Hal yang ada di dalam benak Vinna adalah dia tidak menikah dengan Wayne Chad, itu saja. Tetapi dia tidak punya solusi lain. Ketika dia ingin menawarkan pinjaman ke bank atau berharap dana dari investor, semua tidak bisa terlaksana karena mereka tidak mau menggelontorkan dana pinjaman atau investasi ke perusahaan yang hampir bangkrut.

Saat itulah isi kepala Vinna semakin carut marut, liar tak keruan arah. Jika saja dia diberi waktu selama enam bulan sampai satu tahun, dia sangat yakin bisa menyelesaikan semua permasalahan finansial keluarganya. Dia cerdas dan bisa diandalkan. Akan tetapi, waktu sangat mepet dan singkat. Dia tidak bisa bergerak hanya dalam waktu satu atau dua minggu saja.

Tiba-tiba, Vinna menjerit histeris. “Aaaaagghhrrr!!!”

Terkejut, Zavy berdiri dan langsung duduk pas di samping Vinna. “Tenangkan dirimu, Vinna.”

Dan, Vinna menangis. “Aku tidak mau menikah dengan Wayne  Chad dan aku pun tidak mau melepas jabatan Presdir.”

Alasan kenapa dia mau menerima jabatan dan beban tugas berat itu karena keluarga dan kerabatnya yang lain tidak ada yang bisa diandalkan. Mereka bodoh, korup, dan jahat hati. Oleh karena itu, Vinna mengorbankan dirinya agar perusahaan tersebut bisa bangkit dan maju. Langkah Vinna sudah tepat dan bijak, hanya saja kebaikannya malah diperalat oleh keluarga dan kerabatnya sendiri.

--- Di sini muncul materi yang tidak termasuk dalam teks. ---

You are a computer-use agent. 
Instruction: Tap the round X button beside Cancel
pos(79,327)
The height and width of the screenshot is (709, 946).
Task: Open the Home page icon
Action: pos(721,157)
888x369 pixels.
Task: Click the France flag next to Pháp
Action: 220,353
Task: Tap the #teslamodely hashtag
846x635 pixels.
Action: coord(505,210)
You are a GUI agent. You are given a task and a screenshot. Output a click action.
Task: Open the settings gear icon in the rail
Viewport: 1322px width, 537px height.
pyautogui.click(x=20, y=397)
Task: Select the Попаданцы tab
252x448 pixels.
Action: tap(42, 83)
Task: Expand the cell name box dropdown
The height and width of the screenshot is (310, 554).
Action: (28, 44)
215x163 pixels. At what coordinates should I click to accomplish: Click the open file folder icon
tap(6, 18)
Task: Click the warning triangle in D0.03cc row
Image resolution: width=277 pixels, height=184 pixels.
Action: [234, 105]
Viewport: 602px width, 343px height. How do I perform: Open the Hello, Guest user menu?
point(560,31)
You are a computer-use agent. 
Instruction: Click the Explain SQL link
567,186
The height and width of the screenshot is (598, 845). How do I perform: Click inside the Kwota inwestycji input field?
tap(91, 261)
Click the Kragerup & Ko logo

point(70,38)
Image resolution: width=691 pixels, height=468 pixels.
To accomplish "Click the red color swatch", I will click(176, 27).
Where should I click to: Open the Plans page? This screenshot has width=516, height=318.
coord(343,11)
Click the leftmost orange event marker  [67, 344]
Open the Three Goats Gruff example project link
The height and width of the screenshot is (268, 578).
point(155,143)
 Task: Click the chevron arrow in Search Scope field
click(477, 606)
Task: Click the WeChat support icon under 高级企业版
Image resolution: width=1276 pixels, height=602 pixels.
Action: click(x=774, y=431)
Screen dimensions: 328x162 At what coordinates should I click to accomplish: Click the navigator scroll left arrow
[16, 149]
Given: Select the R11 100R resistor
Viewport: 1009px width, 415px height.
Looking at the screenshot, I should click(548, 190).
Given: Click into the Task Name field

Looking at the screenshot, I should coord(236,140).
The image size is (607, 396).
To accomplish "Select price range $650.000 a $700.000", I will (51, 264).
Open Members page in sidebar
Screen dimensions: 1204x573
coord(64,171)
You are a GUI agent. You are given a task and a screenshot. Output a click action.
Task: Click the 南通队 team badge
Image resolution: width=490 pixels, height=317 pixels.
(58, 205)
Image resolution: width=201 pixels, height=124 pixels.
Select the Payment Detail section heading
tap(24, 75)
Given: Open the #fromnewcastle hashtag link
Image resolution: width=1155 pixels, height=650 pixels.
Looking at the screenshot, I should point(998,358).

Melihat kesedihan dan kepahitan hidup wanita tak berdosa ini, lantas Zavy pun tersentuh hatinya, lalu dia berkata dengan lembut, “Baiklah, aku bersedia mengikuti apa yang kau inginkan walaupun aku sangsi kalau semua masalahmu dapat terselesaikan dalam waktu dekat.”

Vinna mengangkat wajahnya. “Setidaknya, aku tidak menikah dengan tua bangka itu!”